Um dos malucos cativos da área - tem dois: esse e o outro, o mais antigo, que antes era mais agressivo - pragueja raivoso no meio da rua, em frente a um vizinho de vista da minha cozinha. Fosse ele ficava esperto porque lá tem um cidadão de bem que ameaçava de bala o músico que teimava poesia contra a agonia na pandemia. Madrugada indo, o pregador da vingança insistindo, e eu passando ignorado, acarinhado pelo sol opaco de outono espreguiçando na perspectiva da Baronesa, funcionário saindo sem café de um conjugado do elevado.
Chego ao Bom Retiro por um caminho agora permitido, cerzindo as alamedas desvalidas do lado de lá dos Campos Elíseos. Revisitados por descrença e desgosto, o charme resiste nos solares condenados dos barões, de uma beleza estranhamente mais bonita do que se estivessem íntegros. Que força destruidora tem essa droga: destrói a vida das pessoas, essas casas mais que centenárias, esse pedaço da cidade! Penso no mais barroco dos filmes barrocos do Spike Lee: "Jungle Fever". Penso muito em cinema quando corro. Penso também parado.
Penso em outras coisas, mais ou menos importantes. Como nascem os cabides vagabundos de arame revestido das lavanderias?
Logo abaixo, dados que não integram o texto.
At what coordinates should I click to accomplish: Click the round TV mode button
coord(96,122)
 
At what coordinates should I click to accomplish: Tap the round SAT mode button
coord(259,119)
Como se multiplicam pela casa se eu não uso lavanderias? Precisa ver se eles não andam a destruir os mares junto com as garrafas PET, atazanando as anêmonas, enganchando nas guelras, pendurando nos cavalos marinhos.
O Bom Retiro já foi o puteiro oficial da cidade, servindo os imigrantes carentes desembarcados na Luz, antes da rodoviária na Júlio Prestes. Já foi dos italianos, dos judeus, dos bolivianos, dos gregos e salesianos... e é dos coreanos. A mesma jequice que agrega nome de loja às estações do metrô, inspirada, aqui quer por Coréia em tudo. A rua Prates já virou nome composto e, se deixarmos quieto, o bairro também virará. Nada contra a Coréia, tudo contra a estrupícia vereadora promotora do desserviço. Puta trampo depois pra desfazer essa merda!
Injuriado da cabeça aos pés, no calcanhar direito para ser específico, espetado por uma pedrinha penetra, eu acho. Remexo o pé pra cá, pra lá, e a bichinha no compasso. Incorporo, me acomodo e seguirei os quinze quilômetros que me faltam com um pas de deux no solado. A história do bairro se reflete na arquitetura: os predinhos; os prédios institucionais como o da Oswald de Andrade; o art nouveau raro e lindo do Santa Inês; a emblemática sinagoga; o casario dos operários; uma casinha de roça; a parábola da Casa do Povo. Esqueço as fábricas e as lojas.
Gabarito as quadras só agora quietas entre o rio e o trem atravessado por baixo e fecho a conta pela Barra Funda. Porque sou fino, passo na Fabrique para pegar uma Marcelle. O desinteresse comum dos das grandes cidades com o outro não acontece e não entendo alguns olhares. Lembrei, olhei pro pé direito e entendi. O Pegasus amarelo estava dramaticamente tingido de vermelho! A tal pedrinha, afinal, era um senhor caco de vidro incrustado, que varou a sola, a bolha de ar, a entressola, a palmilha, a meia e a pele grossa. Samaritanooô, antitetânica!